While working with Terraform on HashiCorp Cloud Platform (HCP) and attempting to leverage the AzAPI provider, I ran into a subtle but important issue related to authentication.

Normally, when working locally or in traditional CI/CD environments, I’ve grown accustomed to the AzAPI provider relying on the AzureRM provider’s authentication context. But in HCP Stacks, that behavior doesn’t carry over seamlessly.

The Typical Setup

When using the AzAPI provider in combination with AzureRM, it’s common to let AzAPI inherit the authentication context from AzureRM. In this conventional setup, the provider declarations are usually as minimal as:

provider "azurerm" {
  features {}
}

provider "azapi" {}

This works smoothly because AzAPI, by default, can piggyback on AzureRM’s credentials — especially when using mechanisms like Azure CLI or environment variables. However, this implicit credential sharing doesn’t apply in all contexts.
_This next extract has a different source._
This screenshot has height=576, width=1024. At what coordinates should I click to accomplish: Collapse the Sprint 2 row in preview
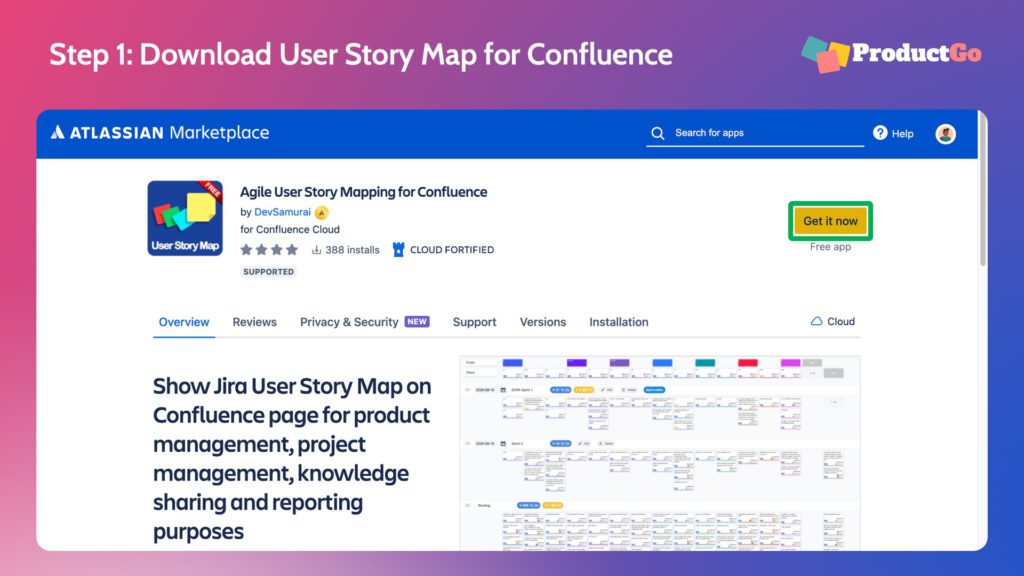pos(467,443)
The HCP Terraform Stacks Case

When trying to apply a similar pattern within an HCP Terraform Stack, I set up my providers like this:

provider "azurerm" "this" {
  config {
    features {}

    use_cli = false

    use_oidc        = true
    oidc_token      = var.identity_token
    client_id       = var.client_id
    subscription_id = var.subscription_id
    tenant_id       = var.tenant_id
  }
}
provider "azapi" "this" {}

At first glance, this configuration looks reasonable — especially if you’re accustomed to AzAPI leveraging AzureRM’s context. However, it results in the following error when attempting to access an existing resource:

Error: Failed to retrieve resource
on src/terraform/shared/ai.tf line 10, in resource "azapi_resource" "ai_foundry":
resource "azapi_resource" "ai_foundry" {
checking for presence of existing Resource: (ResourceId "/subscriptions/f716a567-edba-413c-baf4-52b493c5b8f9/resourceGroups/rg-ro-engine-processor-dev-shared/providers/Microsoft.CognitiveServices/accounts/aif-fggjb8yw" / Api Version "2025-06-01"): ChainedTokenCredential: failed to acquire a token.
Attempted credentials:
 AzureCLICredential: Azure CLI not found on path

This clearly indicates that the AzAPI provider is falling back to trying Azure CLI for authentication — even though AzureRM is successfully using OIDC. That’s the root of the problem.
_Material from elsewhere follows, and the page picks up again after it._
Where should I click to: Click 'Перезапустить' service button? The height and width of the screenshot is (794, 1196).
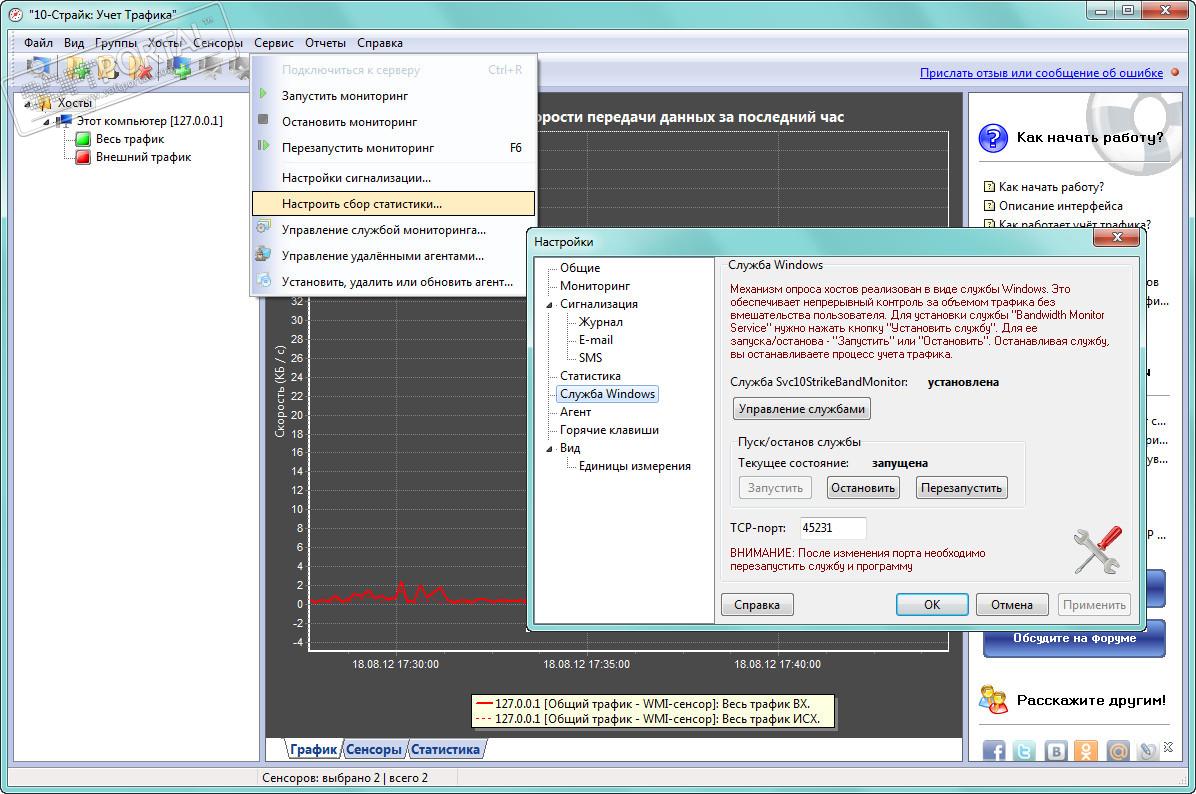coord(960,488)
The Missing Piece: Explicit AzAPI Configuration

Unlike in local development or traditional pipeline engines like Azure DevOps or GitHub Actions — like I am used to — HCP Terraform requires each provider to be configured explicitly. The AzAPI provider does not automatically inherit the OIDC token or client details from AzureRM. To fix the issue, AzAPI needs to be configured with the same OIDC settings:

provider "azapi" "this" {
  config {
    use_oidc        = true
    oidc_token      = var.identity_token
    client_id       = var.client_id
    subscription_id = var.subscription_id
    tenant_id       = var.tenant_id
  }
}

This resolved the error immediately, allowing AzAPI to authenticate using the same identity as AzureRM under HCP’s OIDC-based workflow.

Lessons Learned

This was a subtle issue — one that’s easy to overlook if you’re used to the convenience of local environments where AzAPI authentication is often implicit. The key takeaway is that in HCP Terraform Stacks, every provider that communicates with Azure must be explicitly configured with OIDC parameters. There’s no automatic inheritance between providers, even if they’re targeting the same subscription.

Understanding this behavior is essential when transitioning Terraform workloads to HCP. It’s a small configuration detail, but without it, AzAPI simply can’t acquire the token it needs, leading to frustrating and cryptic errors.

Conclusion

When using AzAPI in HCP Stacks, remember to treat it as a first-class citizen in terms of authentication. It can’t rely on AzureRM’s credentials and must be configured explicitly with the same OIDC values. This aligns with Terraform’s provider model and ensures consistent behavior across environments — local, CI/CD, or HCP.

Once configured properly, AzAPI works just as expected, and the experience is as seamless as it is in other contexts.